Прежде всего нужно выяснить, в больнице ли до сих пор Джейн Доу. Прошло больше двух недель. Если женщина, о которой речь, не Дреа, ее могли уже выписать или же она ушла сама: людям без документов, как правило, есть что скрывать. В таком случае, очевидно, это не Дреа и, стало быть, можно со спокойной душой возвращаться в Нью-Йорк. Но если у нее серьезные травмы и она до сих пор в больнице, то стоит посмотреть на нее. Раньше информация о пациентах в больницах не считалась конфиденциальной, и было достаточно звонка, чтобы получить все необходимые сведения, но теперь ее предоставляли только близким родственникам. Однако это не означало, что получить ее вообще нереально, просто потребуются определенные усилия.

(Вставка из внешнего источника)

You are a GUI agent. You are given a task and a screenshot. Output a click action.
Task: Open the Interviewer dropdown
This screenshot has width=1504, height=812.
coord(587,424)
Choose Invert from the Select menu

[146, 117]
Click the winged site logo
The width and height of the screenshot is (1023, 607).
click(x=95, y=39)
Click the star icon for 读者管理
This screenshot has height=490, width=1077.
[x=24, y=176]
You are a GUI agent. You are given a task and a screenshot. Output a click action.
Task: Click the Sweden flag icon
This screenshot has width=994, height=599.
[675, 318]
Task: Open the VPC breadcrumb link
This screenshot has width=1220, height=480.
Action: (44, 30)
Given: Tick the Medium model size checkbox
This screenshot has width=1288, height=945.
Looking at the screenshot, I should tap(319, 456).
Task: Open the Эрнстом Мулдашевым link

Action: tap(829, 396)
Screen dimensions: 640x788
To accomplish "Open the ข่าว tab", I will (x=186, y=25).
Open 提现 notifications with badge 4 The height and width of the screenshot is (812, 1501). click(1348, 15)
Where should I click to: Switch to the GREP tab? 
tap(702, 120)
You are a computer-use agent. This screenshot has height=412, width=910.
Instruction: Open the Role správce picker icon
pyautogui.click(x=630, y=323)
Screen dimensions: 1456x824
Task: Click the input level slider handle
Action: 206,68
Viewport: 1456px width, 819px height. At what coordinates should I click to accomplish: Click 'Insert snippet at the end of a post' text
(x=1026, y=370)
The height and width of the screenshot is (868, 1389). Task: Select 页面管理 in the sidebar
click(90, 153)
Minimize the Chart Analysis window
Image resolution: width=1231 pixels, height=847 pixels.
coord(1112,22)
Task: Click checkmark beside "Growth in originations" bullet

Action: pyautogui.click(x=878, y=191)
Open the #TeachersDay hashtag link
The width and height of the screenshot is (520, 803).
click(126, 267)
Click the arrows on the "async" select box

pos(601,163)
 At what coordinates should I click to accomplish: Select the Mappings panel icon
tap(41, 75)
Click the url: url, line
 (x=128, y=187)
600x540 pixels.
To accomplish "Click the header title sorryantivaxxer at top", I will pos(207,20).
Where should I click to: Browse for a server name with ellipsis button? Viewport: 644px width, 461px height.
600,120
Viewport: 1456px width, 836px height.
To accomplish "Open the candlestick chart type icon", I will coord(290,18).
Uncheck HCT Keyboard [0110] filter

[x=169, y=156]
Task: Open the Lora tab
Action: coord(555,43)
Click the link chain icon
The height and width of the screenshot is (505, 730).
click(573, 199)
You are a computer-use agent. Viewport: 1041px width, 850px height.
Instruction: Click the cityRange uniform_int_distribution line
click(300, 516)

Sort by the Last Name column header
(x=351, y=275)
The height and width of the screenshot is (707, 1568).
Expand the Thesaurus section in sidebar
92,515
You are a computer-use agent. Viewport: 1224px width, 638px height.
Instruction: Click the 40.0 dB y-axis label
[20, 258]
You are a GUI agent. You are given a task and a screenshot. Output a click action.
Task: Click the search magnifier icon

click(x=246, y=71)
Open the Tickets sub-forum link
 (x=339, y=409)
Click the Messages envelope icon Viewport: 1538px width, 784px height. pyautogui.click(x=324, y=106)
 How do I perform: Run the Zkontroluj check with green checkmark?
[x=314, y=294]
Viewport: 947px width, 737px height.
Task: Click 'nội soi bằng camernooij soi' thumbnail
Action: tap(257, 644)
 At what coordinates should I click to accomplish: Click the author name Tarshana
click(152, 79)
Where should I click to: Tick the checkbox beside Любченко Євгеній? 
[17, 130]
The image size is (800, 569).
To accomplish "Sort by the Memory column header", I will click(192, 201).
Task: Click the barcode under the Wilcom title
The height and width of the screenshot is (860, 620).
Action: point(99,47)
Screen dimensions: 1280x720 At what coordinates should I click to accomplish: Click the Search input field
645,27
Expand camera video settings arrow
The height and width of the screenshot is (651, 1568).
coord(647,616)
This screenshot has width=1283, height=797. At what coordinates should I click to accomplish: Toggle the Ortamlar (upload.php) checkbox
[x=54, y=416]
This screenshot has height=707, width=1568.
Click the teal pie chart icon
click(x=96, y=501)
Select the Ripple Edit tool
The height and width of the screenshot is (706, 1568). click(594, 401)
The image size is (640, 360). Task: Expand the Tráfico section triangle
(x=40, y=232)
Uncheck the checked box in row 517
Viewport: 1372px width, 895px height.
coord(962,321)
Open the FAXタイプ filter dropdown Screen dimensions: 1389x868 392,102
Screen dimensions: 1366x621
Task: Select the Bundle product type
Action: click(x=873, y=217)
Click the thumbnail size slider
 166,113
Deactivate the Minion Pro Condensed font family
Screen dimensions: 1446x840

На следующий день в шестом часу утра он уже находился в больнице и ждал, когда сменится ночной персонал. У некоторых из них смена могла длиться двенадцать часов – с шести до шести или с семи до семи. Кроме того, Саймон не знал, кто ему нужен. Действовать следует быстро. Ему, возможно, потребуется не один час, а если повезет, не более тридцати минут. Это зависит от того, насколько бдительной окажется жертва (хотя после долгой ночной смены, пожалуй, не станешь слишком осторожничать). Но переходить к действиям следует именно во время пересмены, когда внимание рассеяно.